Follow news on platforms like CoinDesk, CoinTelegraph, or via Twitter and Reddit, where events that could impact the price are often discussed.
3. Sentiment analysis (market sentiment):
It is important to understand that the cryptocurrency market is highly dependent on traders’ sentiment. Monitoring social media, forums (e.g. Reddit, Twitter) and market sentiment indices can help to understand the general sentiment in the market.
For example, the Crypto Fear & Greed Index shows whether the market is in a state of fear or greed, which can provide clues about possible price movements.
4. Volume analysis:
Monitor trading volumes. A sharp spike in volumes can indicate potential price movement.
5. News and macroeconomics:
Geopolitical events, regulatory decisions, changes in legislation — all of this can affect cryptocurrency prices.
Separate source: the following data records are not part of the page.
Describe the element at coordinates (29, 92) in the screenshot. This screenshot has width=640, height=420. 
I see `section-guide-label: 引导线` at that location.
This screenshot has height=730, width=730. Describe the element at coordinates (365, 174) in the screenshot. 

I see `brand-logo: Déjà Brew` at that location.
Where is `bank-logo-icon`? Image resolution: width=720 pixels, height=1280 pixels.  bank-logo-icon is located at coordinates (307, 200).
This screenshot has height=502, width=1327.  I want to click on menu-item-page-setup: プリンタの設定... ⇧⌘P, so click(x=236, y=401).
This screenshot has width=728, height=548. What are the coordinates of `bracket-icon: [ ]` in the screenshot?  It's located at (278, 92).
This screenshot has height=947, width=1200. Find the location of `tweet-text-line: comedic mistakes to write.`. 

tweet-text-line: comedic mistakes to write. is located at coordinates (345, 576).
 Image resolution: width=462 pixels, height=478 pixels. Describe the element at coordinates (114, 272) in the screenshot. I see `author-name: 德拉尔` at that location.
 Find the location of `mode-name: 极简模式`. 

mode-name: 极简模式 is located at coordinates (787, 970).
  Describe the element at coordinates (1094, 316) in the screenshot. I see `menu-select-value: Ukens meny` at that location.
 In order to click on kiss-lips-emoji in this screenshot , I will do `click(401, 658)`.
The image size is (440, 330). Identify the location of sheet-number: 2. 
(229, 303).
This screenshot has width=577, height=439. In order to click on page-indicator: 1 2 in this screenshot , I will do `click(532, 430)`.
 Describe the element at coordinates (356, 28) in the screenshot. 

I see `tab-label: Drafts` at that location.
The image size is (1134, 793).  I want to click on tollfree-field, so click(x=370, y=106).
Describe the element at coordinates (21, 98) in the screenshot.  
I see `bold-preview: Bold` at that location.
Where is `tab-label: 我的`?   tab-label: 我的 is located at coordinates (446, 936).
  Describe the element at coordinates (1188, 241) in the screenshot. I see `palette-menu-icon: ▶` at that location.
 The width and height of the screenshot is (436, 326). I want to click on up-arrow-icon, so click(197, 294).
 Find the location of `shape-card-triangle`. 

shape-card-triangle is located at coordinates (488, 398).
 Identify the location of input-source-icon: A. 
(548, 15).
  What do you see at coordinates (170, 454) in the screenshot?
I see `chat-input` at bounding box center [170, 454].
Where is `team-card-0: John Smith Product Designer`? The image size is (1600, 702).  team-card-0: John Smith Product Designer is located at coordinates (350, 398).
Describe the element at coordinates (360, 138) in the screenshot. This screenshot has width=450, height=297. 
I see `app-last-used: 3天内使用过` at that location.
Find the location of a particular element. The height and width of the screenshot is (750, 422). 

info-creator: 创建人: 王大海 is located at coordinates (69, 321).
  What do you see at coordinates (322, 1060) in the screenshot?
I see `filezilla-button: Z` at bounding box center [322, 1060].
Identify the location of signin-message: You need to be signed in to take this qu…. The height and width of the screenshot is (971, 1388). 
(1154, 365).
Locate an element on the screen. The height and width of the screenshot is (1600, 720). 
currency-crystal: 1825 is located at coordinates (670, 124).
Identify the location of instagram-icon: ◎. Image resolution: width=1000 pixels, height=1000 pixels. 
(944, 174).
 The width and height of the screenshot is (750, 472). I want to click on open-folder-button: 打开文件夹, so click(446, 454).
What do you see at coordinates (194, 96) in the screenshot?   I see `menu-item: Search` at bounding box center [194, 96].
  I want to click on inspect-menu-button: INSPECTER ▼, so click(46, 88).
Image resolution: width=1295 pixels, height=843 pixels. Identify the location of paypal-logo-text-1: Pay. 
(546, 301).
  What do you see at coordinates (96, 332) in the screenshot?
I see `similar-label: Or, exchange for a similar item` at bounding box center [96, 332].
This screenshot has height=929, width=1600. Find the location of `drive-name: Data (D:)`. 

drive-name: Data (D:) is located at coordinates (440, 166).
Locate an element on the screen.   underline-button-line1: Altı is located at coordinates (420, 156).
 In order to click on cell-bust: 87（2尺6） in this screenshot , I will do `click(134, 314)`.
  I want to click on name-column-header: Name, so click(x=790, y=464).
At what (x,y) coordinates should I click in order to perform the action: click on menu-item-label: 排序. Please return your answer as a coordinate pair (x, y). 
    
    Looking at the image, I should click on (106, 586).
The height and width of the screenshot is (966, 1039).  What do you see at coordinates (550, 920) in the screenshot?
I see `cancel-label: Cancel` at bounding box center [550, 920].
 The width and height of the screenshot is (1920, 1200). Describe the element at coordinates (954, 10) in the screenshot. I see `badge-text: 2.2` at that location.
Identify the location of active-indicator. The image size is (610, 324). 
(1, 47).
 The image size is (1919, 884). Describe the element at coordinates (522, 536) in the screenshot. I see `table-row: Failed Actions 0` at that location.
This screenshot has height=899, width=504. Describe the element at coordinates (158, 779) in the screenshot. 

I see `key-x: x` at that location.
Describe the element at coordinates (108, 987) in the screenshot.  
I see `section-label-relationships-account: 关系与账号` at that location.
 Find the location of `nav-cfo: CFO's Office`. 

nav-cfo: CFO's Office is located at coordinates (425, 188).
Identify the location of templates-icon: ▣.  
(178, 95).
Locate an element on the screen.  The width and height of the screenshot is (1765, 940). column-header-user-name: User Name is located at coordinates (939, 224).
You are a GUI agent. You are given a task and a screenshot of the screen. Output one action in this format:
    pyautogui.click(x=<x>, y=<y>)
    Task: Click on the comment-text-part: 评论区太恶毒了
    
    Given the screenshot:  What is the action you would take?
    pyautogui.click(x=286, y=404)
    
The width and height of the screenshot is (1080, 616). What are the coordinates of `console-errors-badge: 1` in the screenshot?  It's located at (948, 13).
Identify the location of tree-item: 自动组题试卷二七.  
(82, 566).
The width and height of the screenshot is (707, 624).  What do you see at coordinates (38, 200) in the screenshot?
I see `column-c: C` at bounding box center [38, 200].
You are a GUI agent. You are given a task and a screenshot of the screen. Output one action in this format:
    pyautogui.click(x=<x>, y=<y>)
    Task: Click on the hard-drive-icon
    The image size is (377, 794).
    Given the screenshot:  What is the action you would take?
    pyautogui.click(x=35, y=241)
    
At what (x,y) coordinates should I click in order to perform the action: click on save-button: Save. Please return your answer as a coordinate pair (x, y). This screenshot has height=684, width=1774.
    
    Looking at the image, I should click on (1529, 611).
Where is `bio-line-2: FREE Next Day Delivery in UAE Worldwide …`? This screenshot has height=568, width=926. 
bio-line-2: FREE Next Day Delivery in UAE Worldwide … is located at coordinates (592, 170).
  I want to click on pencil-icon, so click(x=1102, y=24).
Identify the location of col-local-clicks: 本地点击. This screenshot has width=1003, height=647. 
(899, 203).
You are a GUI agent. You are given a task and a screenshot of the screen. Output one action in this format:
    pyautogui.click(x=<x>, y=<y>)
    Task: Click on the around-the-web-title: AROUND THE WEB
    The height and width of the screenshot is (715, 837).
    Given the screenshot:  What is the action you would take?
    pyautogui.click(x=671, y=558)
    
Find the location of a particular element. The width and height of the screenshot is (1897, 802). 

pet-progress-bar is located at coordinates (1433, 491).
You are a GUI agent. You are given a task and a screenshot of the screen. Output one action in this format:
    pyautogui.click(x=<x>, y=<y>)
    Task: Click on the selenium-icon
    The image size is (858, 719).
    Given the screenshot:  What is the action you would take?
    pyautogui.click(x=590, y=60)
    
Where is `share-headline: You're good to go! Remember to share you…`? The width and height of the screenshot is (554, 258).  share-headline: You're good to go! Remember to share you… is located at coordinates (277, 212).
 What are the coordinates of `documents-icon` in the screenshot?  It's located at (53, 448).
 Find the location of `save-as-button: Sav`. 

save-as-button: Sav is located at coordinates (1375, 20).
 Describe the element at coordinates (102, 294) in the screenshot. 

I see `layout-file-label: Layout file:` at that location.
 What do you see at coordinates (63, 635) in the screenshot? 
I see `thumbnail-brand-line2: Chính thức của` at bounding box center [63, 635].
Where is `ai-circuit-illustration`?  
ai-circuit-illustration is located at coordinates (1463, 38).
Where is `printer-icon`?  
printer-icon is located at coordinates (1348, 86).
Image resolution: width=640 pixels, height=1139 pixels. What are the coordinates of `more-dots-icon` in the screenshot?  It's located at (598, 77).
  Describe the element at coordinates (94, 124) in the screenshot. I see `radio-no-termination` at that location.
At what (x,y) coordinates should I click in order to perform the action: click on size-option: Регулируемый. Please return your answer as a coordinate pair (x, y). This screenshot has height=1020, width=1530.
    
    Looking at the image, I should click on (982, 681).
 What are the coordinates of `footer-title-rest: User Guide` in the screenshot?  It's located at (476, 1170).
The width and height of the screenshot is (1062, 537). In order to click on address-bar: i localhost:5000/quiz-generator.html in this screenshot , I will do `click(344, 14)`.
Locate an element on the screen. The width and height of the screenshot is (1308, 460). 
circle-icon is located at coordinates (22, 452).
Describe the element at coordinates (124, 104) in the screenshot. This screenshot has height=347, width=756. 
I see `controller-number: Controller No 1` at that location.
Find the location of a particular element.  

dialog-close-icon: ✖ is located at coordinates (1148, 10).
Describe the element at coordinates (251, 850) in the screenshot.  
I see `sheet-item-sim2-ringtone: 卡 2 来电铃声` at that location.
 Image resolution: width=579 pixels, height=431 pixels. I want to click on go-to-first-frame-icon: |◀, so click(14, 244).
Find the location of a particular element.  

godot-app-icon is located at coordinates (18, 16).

Regularly check news portals such as Bloomberg or specialized resources.
6. On-chain analysis:
This type of analysis examines blockchain data such as the number of active addresses, transaction volumes, the number of coins on exchanges, etc. The data can be accessed through services such as Glassnode and CryptoQuant.
Example:
Imagine that the price of Bitcoin is currently $30,000 and you think it will go up in a week. You buy a futures contract for 1 Bitcoin using 10x leverage (you invest only 10% of the contract value - $3,000). If the price of Bitcoin rises to $35,000, you can sell the contract and make money on the difference ($5,000). But if the price falls, say, to $25,000, your losses may exceed your initial deposit, which will lead to liquidation of the position.
Main risks:
Volatility: Cryptocurrencies can fluctuate wildly in price, increasing both the potential for gain and the risk of loss.
Leverage: While it allows you to trade larger amounts, it also increases losses, which can lead to your deposit being wiped out completely.
Regulation: Cryptocurrencies are still subject to changes in legislation, which can lead to unpredictable consequences for the price.
It is better to start with small amounts, gradually increasing positions as soon as you begin to feel confident in market analysis.